Kutipan Dokumen =>

* * * * * * * * *

Dokter yang akrab disapa Tata ini mengatakan penyakit zoonotik juga mengancam biodiversitas atau keanekaragaman hayati. Ia menyebut patogen dari spesies tertentu melompat untuk berevolusi, berevolusi, dan berpindah ke inang barunya. Keadaan tersebut diperburuk dengan adanya perdagangan satwa liar dan perusakan habitat yang memicu krisis iklim.

“Penyakit zoonosis sangat luas, mulai dari hewan peliharaan seperti rabies, toxoplasmosis, di ternak brucellosis, dan dari satwa liar,” kata dia.

Ia menuturkan zoonosis atau penyakit yang berasal dari hewan tidak bisa lepas dari patogen, inang alami atau vektor, dan inang perantara. Satwa liar, kata dia, adalah reservoir patogen. Contohnya seperti kelelawar yang bisa membawa patogen tersebut dalam jarak bermil-mil tanpa sakit. Patogen dalam bentuk virus atau bakteri mendekam secara persisten di tubuh hewan yang hidup di alam. Sementara, alam liar adalah tempat yang memiliki biodiversitas tinggi.

* * * * * * * * *

Informasi Sumber =>
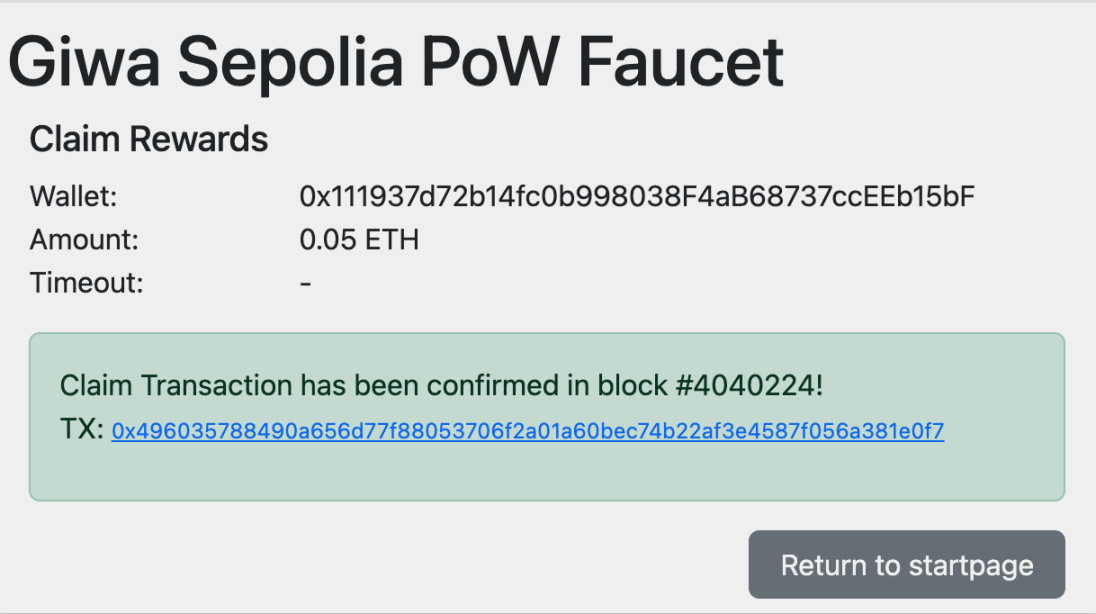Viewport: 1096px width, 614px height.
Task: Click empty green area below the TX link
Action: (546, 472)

* * * * * * * * *

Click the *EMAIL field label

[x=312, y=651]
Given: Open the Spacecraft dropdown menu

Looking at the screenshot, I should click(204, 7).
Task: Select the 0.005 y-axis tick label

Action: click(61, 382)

* * * * * * * * *

Ketentuan Tugas => Tolong tuliskan ulang bagian kutipan tentang penyakit zoonosis, semuanya mulai dari "Ia menuturkan zoonosis" terus hingga "memiliki biodiversitas tinggi.", tanpa mengubah satu kata pun.

Jawaban Latihan =>
Ia menuturkan zoonosis atau penyakit yang berasal dari hewan tidak bisa lepas dari patogen, inang alami atau vektor, dan inang perantara. Satwa liar, kata dia, adalah reservoir patogen. Contohnya seperti kelelawar yang bisa membawa patogen tersebut dalam jarak bermil-mil tanpa sakit. Patogen dalam bentuk virus atau bakteri mendekam secara persisten di tubuh hewan yang hidup di alam. Sementara, alam liar adalah tempat yang memiliki biodiversitas tinggi.